A diffuser’s design has a significant affect on aeration and is just as important of a choice as is the aerator size. Every square inch of the diffuser’s surface area will experience PSI. 

• The greater the surface area, the more resistance the aerator with experience. 
• The smaller the bubble size, the greater the resistance the aerator will experience.
• The deeper the diffuser is placed, the greater the resistance the aerator will experience. 

Based on these points, it would appear a smaller diffuser is the better option for deep ponds because it can be placed deeper and will work the aerator less. Technically, this is true. However, what is the goal?

A diffuser with minimal horizontal surface area or those with large holes for air discharge, will move less water. Less water movement means the potential for poor levels of dissolved oxygen in certain areas of the pond, including near the diffuser. This is where claims of a pump’s operating depth will come into play. It's true to state a ¼ hp piston pump aerator can operate at depths of 50’ – if the diffuser design doesn't move much water. A good comparison is a boat paddle. There's a reason for its size and design.

Also rarely mentioned, a system stating an operating depth means a total depth. If you add another diffuser, the combination of depth cannot exceed specified max depth. This includes diffuser setups that add multiple discs and sell as one unit. The same principle applies. 

Moving Water with Bubbles

When it comes to bubbles, every bubble released by a diffuser creates what is called drag force. As the buoyancy of a bubble forces its way to the surface, it first displaces water and then creates ‘drag’, pulling water in the direction of the bubble, which is to the surface. Creating the most drag per volume of air is dependent on the size of bubble.

Below are two images of bubbles – one single bubble on the left and numerous bubbles on the right. The typical expectation would be for a single large bubble to drag more water than smaller bubbles, but that is far from the case. What is lost with that thought is the cavity of the bubble; the volume of air within the bubble that does not have surface to create drag.

Now, take a close look at the image on the right. The small bubbles image was laid over the single large bubble image from the left. Looking even closer at the outer edge of the small bubbles, the single row of outer edge of bubbles has created approximately the same surface area of the single bubble. Add all the remaining bubbles and we just dramatically increased the amount of surface area for drag, using approximately the same amount of air! This results in more water movement and at a greater force. Of course, what affects the size of bubbles? The holes made in the diffuser to allow for the release of pressure created by the pump.

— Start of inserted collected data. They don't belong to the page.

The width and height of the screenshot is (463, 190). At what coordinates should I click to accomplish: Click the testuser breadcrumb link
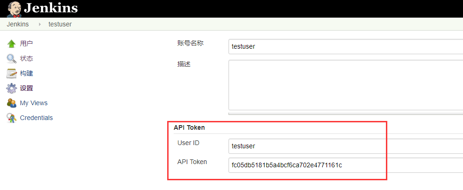[60, 24]
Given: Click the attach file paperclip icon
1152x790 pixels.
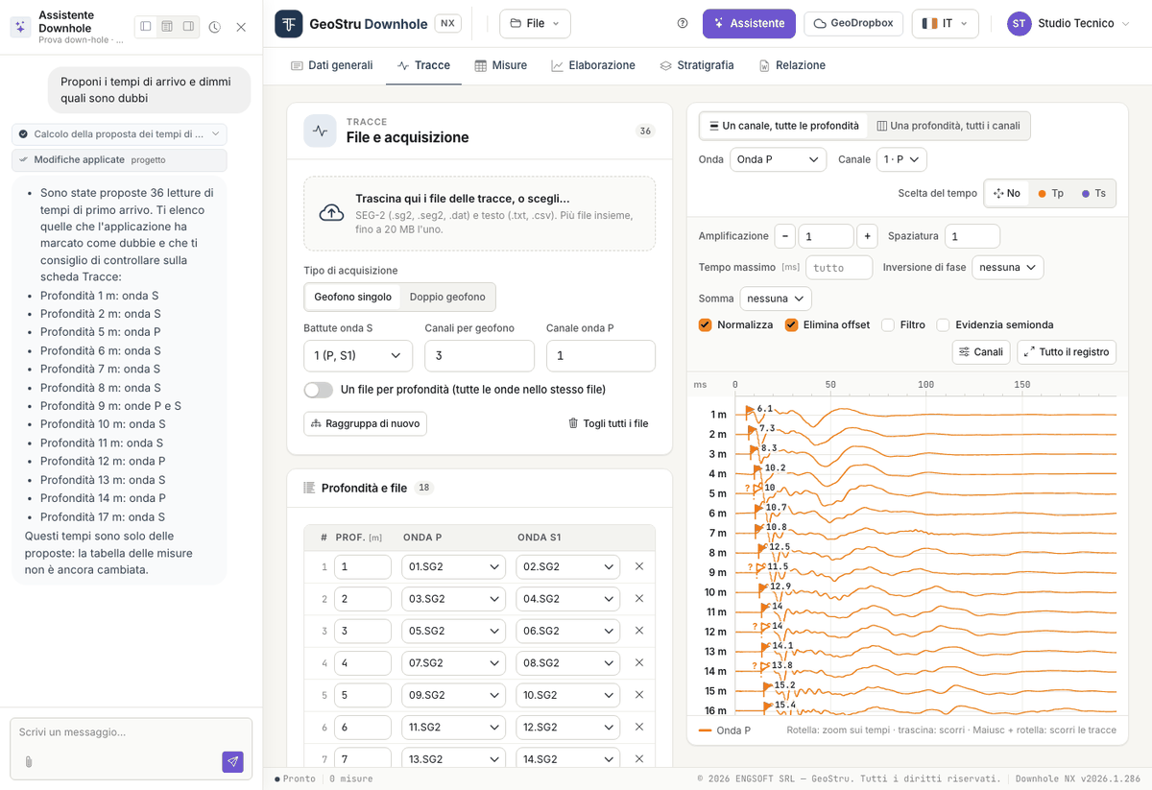Looking at the screenshot, I should pyautogui.click(x=29, y=762).
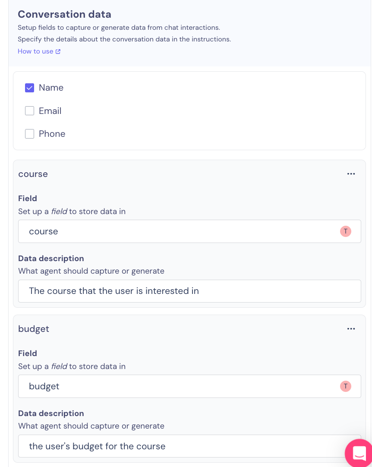Click the T type badge in budget field

[x=346, y=386]
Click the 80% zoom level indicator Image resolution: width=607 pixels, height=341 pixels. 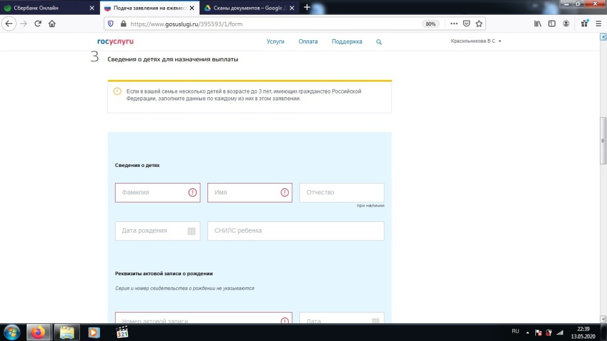click(x=430, y=24)
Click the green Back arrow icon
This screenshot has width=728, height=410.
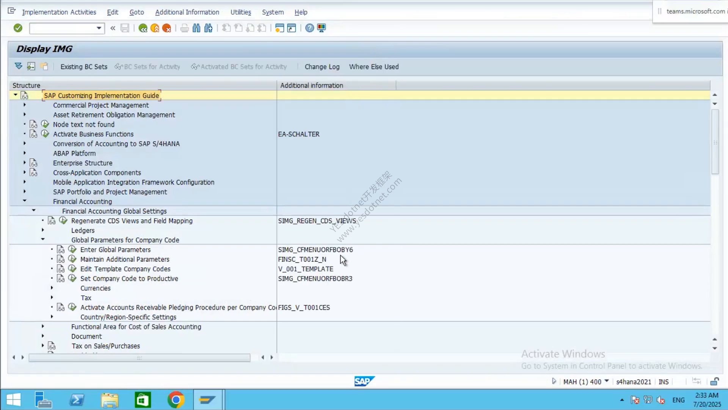143,28
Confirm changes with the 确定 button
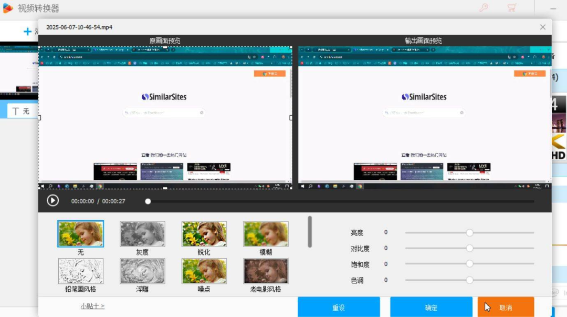567x317 pixels. tap(431, 307)
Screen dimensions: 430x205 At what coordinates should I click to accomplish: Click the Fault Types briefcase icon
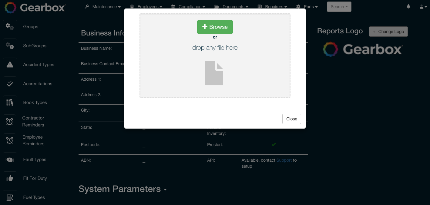(x=10, y=159)
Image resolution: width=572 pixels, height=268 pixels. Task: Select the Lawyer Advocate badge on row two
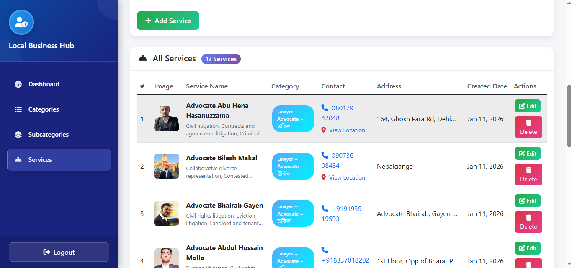click(x=293, y=166)
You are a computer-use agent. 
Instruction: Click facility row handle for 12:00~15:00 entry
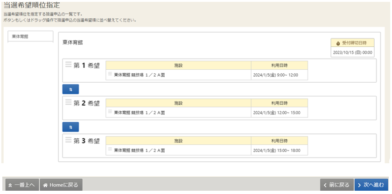coord(110,112)
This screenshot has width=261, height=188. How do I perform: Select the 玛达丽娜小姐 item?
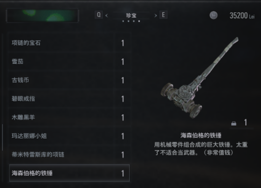pos(69,136)

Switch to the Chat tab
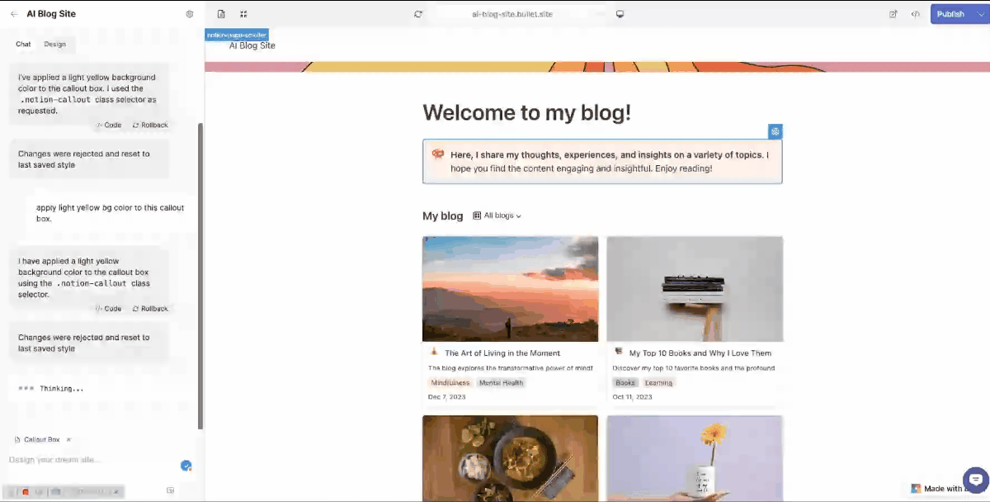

Below are two images of diffusers in operation. Figure 1 is Aeration Central's diffuser producing mostly micro-bubbles and has a large surface area. Figure 2 is producing mostly larger bubbles and has minimal surface area. Because Figure 1 has a much larger surface area and is producing much smaller bubbles, it will do a substantially better job at aerating the entire pond. At the water surface, both will display turbulence and unfortunately this can be deceiving as both will seem to be doing the job. If you ever want to see how deceiving this can be, remove the diffuser and just throw the hose in the pond. You will see a lot of surface turbulence, but that will do next to nothing for aerating the entire pond. 

Figure 1

Figure 2

Uniformity of the holes is critical too as air will travel to the point of least resistance. If a diffuser has a mix of hole sizes, holes that can produce the desired smaller bubbles will not be productive. Air will release through the larger holes.

Turning our focus to surface area and its relation to operating depth, Figure 2 is likely to operate in twice the depth as Figure 1, when all else is equal. The surface area of Figure 1 is substantially larger and will experience greater water pressure due to the larger surface area. Additionally, more force is required to produce smaller bubbles. This is where operating depth comes into play. Figure 1 is likely to have a maximum operating depth of 30’ with a ¼ HP piston pump whereas Figure 2 will likely have an operating depth of 50’. The thought of an aeration system performing at great depths gives the perception of a powerful system and thus must do an excellent job of aeration in comparison to other systems. As you have read, there is so much more to it.

In Conclusion

Operating depth is useless if it only creates surface turbulence, not circulation. Most pond owners judge the performance of an aeration system by the surface action produced by a diffuser. It will not matter the type of diffuser used or if there’s just a hose laying at the bottom. Air coming from the bottom and raising to the surface is going to create turbulence at the surface. What matters is what happens before and after the turbulence.

Speaking from years of field experience, I have come across a wide variety of aeration systems. Some of them did an excellent job. Some, not so good. My appreciation for a quality and properly sized aeration system comes from understanding what happens throughout a pond. When I created my line of aeration systems, I did so knowing how the design must work. There are going to be times where things will seem as though it could not get any worse, but if you choose wisely with an aeration system and take additional steps such as adding beneficial bacteria, turning a tough situation around will happen much, much faster when the right pieces are in place.